If you ever tried to use the <h:selectManyCheckbox> component, you had a bad time figuring out how to split the checkbox on multiple rows - there’s no simple way to do that.
Let’s talk about a feature of the <f:selectItems> tag: it can receive both SelectItem and SelectItemGroup. This means you can create a group of SelectItem easily. Example: if you have a Role list grouped by categories, the List<SelectItem> can have a list of SelectItemGroup and these can have a list of SelectItem with the roles.
Pretty nice, but the items are rendered with the group orientation: this means JSF will render an horizontal table for the groups with nested horizontal tables for the items. Still ugly!

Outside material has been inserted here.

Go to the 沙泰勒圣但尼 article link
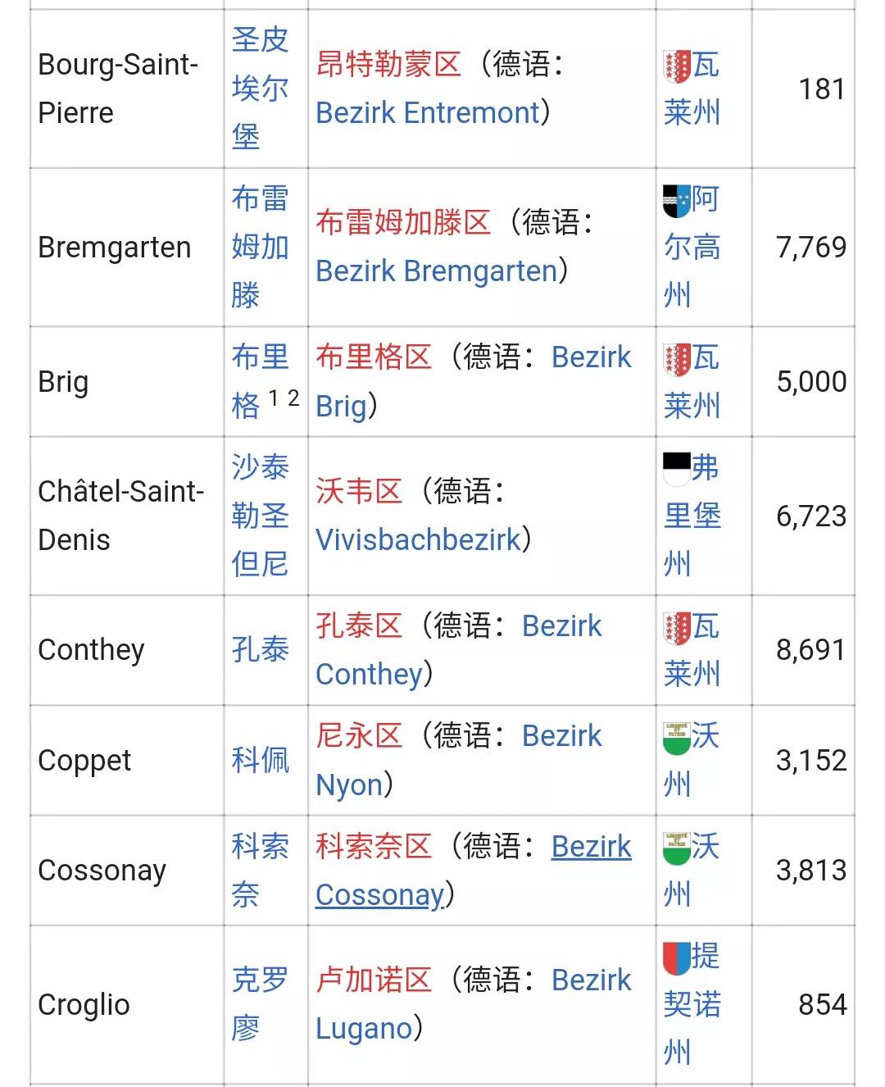Screen dimensions: 885x1087 tap(260, 516)

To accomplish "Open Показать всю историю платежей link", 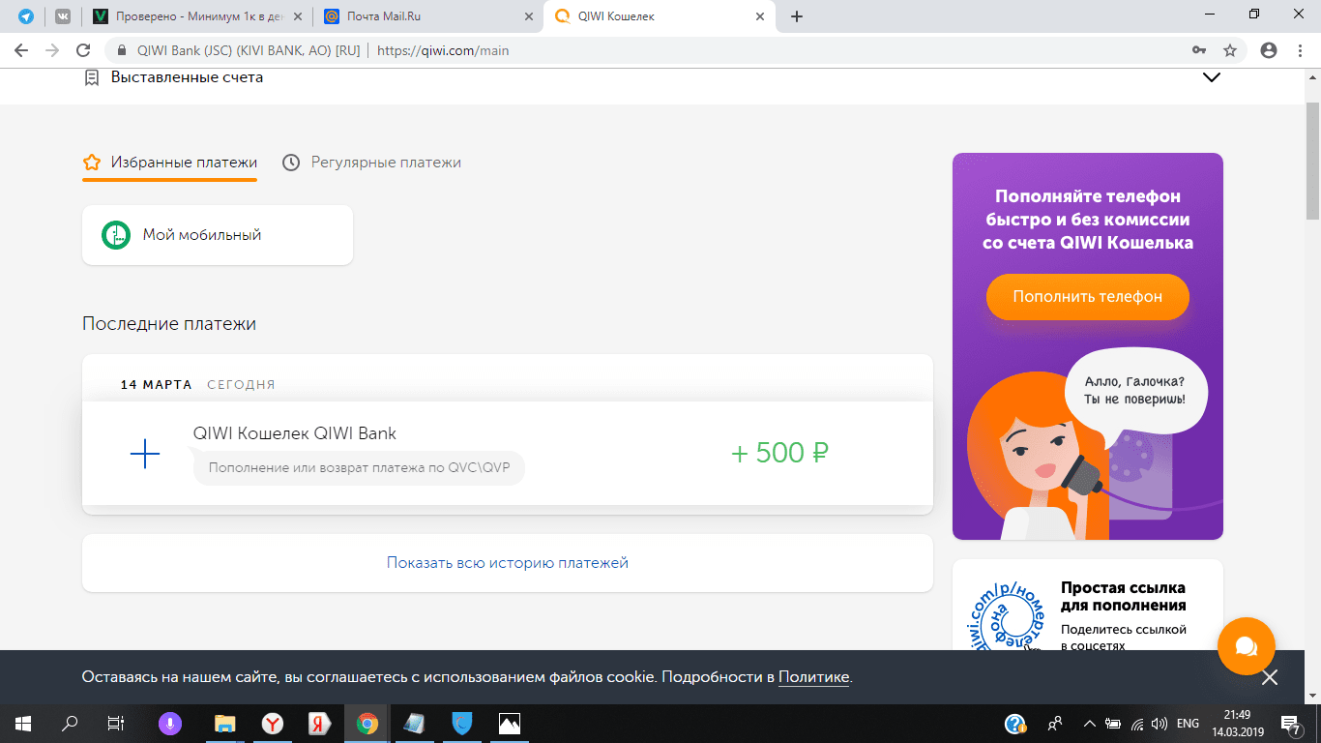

You can solve this using Tomahawk, but I think it’s too much trouble only to get this simple requirement. I prefer using a pure-JSF solution like a new Renderer. Mojarra’s renderer makes this job very easy:
public class MyRenderer
extends SelectManyCheckboxListRenderer {
// keeps track of current rendering
private boolean inner;
// overriding with synchronized
@Override
public synchronized void encodeEnd(
FacesContext context,
UIComponent component) throws IOException {
super.encodeEnd(context, component);
}
@Override
protected void renderBeginText(
UIComponent component, int border,
boolean alignVertical, FacesContext context,
boolean outerTable) throws IOException {
// are we at the inner table?
this.inner = !outerTable;
super.renderBeginText(component, border,
alignVertical ^ inner, context, outerTable);
}
@Override
protected void renderEndText(
UIComponent component, boolean alignVertical,
FacesContext context) throws IOException {
super.renderEndText(component,
alignVertical ^ inner, context);
// reset after inner table is rendered
this.inner = false;
}
@Override
protected void renderOption(
FacesContext context, UIComponent component,
Converter converter, SelectItem curItem,
Object currentSelections,
Object[] submittedValues,
boolean alignVertical, int itemNumber,
OptionComponentInfo optionInfo)
throws IOException {
super.renderOption(context, component, converter,
curItem, currentSelections, submittedValues,
alignVertical ^ inner, itemNumber, optionInfo);
}
}
The trick is pass “alignVertical” parameter XOR inner state. This will change the alignment for the inner table. If you use “pageDirection” as layout, the inner table will use “lineDirection” and vice-versa. Using the “roles” example, the groups will be aligned horizontally and their roles, vertically.
Now, if you don’t want to use groups, you can still benefit - create pseudo-groups for each N elements. This will give you a matrix-like checkbox list.